- TASK INSTRUCTIONS: Where an entry holds an image, leave the image out; otherwise reproduce the entry exactly.

====================

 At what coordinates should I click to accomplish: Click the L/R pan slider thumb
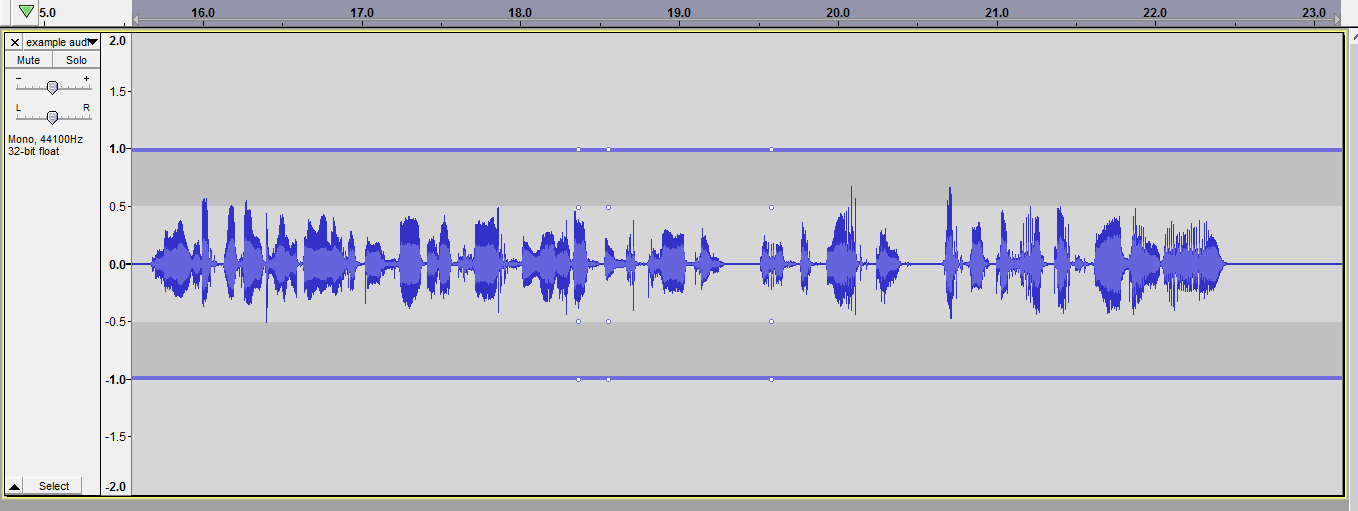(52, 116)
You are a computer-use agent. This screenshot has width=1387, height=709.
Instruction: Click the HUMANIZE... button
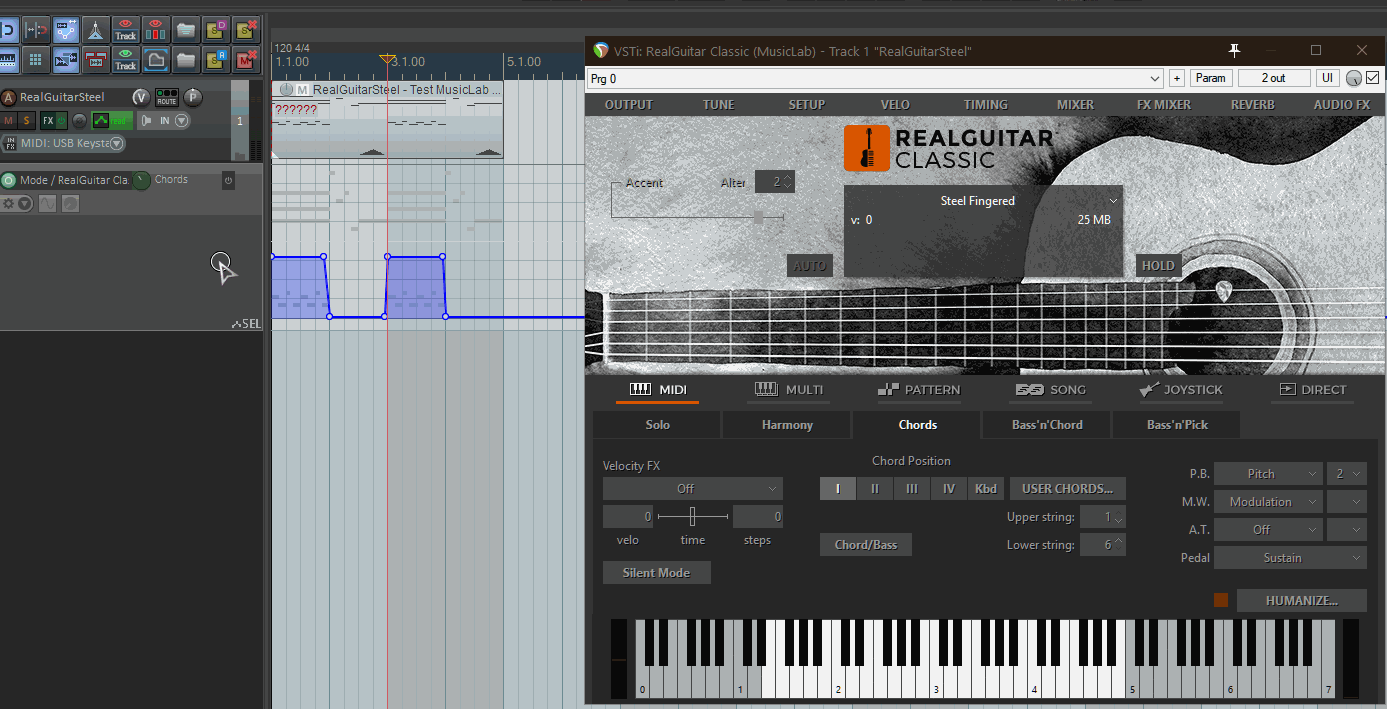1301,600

====================

- TASK RESULT:
 At what coordinates should I click to accomplish: Click the L/R pan slider thumb
(52, 116)
You are a computer-use agent. This screenshot has width=1387, height=709.
Instruction: Click the HUMANIZE... button
1301,600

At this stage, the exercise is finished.